All of the data needs to be printed again, exactly as written.

Stored items:
Start of Block

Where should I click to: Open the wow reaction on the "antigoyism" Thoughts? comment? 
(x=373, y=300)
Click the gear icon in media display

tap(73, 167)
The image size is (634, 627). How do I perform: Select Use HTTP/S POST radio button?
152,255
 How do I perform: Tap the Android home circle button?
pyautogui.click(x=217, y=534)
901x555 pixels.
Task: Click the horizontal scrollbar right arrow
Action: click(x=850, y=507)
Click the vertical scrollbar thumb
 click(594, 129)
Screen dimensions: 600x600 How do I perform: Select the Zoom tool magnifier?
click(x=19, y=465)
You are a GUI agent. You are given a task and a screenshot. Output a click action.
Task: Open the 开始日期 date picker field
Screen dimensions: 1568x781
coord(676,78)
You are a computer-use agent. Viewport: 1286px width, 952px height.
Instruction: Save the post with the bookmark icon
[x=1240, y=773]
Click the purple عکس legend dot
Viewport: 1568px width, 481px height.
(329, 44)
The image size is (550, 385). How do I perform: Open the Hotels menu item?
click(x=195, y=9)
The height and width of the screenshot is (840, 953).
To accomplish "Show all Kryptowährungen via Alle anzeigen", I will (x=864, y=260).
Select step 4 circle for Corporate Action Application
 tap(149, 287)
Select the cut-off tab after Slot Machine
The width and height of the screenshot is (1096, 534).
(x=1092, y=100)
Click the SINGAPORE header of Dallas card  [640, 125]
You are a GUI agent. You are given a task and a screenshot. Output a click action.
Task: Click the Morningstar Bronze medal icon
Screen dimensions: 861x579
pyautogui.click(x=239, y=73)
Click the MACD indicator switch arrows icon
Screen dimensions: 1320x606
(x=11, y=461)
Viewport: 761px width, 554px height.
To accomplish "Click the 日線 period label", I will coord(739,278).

End of Block

TASK OUTPUT —
Where should I click to: Open the wow reaction on the "antigoyism" Thoughts? comment? 
(x=373, y=300)
Click the gear icon in media display

tap(73, 167)
The image size is (634, 627). How do I perform: Select Use HTTP/S POST radio button?
152,255
 How do I perform: Tap the Android home circle button?
pyautogui.click(x=217, y=534)
901x555 pixels.
Task: Click the horizontal scrollbar right arrow
Action: click(x=850, y=507)
Click the vertical scrollbar thumb
 click(594, 129)
Screen dimensions: 600x600 How do I perform: Select the Zoom tool magnifier?
click(x=19, y=465)
You are a GUI agent. You are given a task and a screenshot. Output a click action.
Task: Open the 开始日期 date picker field
Screen dimensions: 1568x781
coord(676,78)
You are a computer-use agent. Viewport: 1286px width, 952px height.
Instruction: Save the post with the bookmark icon
[x=1240, y=773]
Click the purple عکس legend dot
Viewport: 1568px width, 481px height.
(329, 44)
The image size is (550, 385). How do I perform: Open the Hotels menu item?
click(x=195, y=9)
The height and width of the screenshot is (840, 953).
To accomplish "Show all Kryptowährungen via Alle anzeigen", I will (x=864, y=260).
Select step 4 circle for Corporate Action Application
 tap(149, 287)
Select the cut-off tab after Slot Machine
The width and height of the screenshot is (1096, 534).
(x=1092, y=100)
Click the SINGAPORE header of Dallas card  [640, 125]
You are a GUI agent. You are given a task and a screenshot. Output a click action.
Task: Click the Morningstar Bronze medal icon
Screen dimensions: 861x579
pyautogui.click(x=239, y=73)
Click the MACD indicator switch arrows icon
Screen dimensions: 1320x606
(x=11, y=461)
Viewport: 761px width, 554px height.
To accomplish "Click the 日線 period label", I will coord(739,278).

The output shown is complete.